Hukum Pernikahan Beda Agama (Pandangan Paramadina)

Hukum Pernikahan Beda Agama (Pandangan Paramadina)


Yayasan Paramadina pernah mendapatkan kontroversi karena menikahkan pasangan berbeda agama. Praktek ini di Indonesia tidak diperbolehkan. Kasus perkawinan artis Deddy Corbuzier dan Kalina, di awal 2005 dimana Deddy yang Katolik dinikahkan secara Islam oleh penghulu pribadi yang dikenal sebagai tokoh dari Yayasan Paramadina banyak diperbincangkan.
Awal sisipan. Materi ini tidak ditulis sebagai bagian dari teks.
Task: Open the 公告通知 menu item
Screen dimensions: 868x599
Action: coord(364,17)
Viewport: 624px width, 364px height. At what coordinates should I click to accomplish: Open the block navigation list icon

Namun hal ini disanggah dalam surat resmi Machnan R Kamaluddin, Ketua Umum Yayasan Wakaf Paramadina dengan menyatakan bahwa Yayasan Paramadina bukan lembaga perkawinan. (Ref: Wikipedia)

Mengapa ada fenomena semacam itu?
Ternyata menurut yayasan Paramadina, pernikahan lintas agama itu halal atau diperbolehkan, merekapun memiliki dasar yang sangat kuat, berikut saya cuplikkan buat kamu:



Dari KKA (Klub Kajian Agama) - Paramadina ke - 200

Trend pernikahan beda agama kian hari makin marak. Sayangnya di negeri ini pernikahan model campuran ini belum mendapat tempat, sehingga mereka yang akan melangsungkan nikah beda agama harus hijrah ke Singapura atau Australia.

Sebab dalam UU Perkawinan No. 1 Th. 1974 dan Kompilasi Hukum Islam (KHI) yang disahkan dengan Inpres No. 1 Th. 1991 tidak mengakomodir perkawinan beda agama. Bahkan pada 1 Juni 1980 Majelis Ulama Indonesia (MUI) mengeluarkan fatwa yang mengharamkan perkawinan laki-laki muslim dengan perempuan nonmuslim, termasuk perempuan ahlul kitab, maupun sebaliknya.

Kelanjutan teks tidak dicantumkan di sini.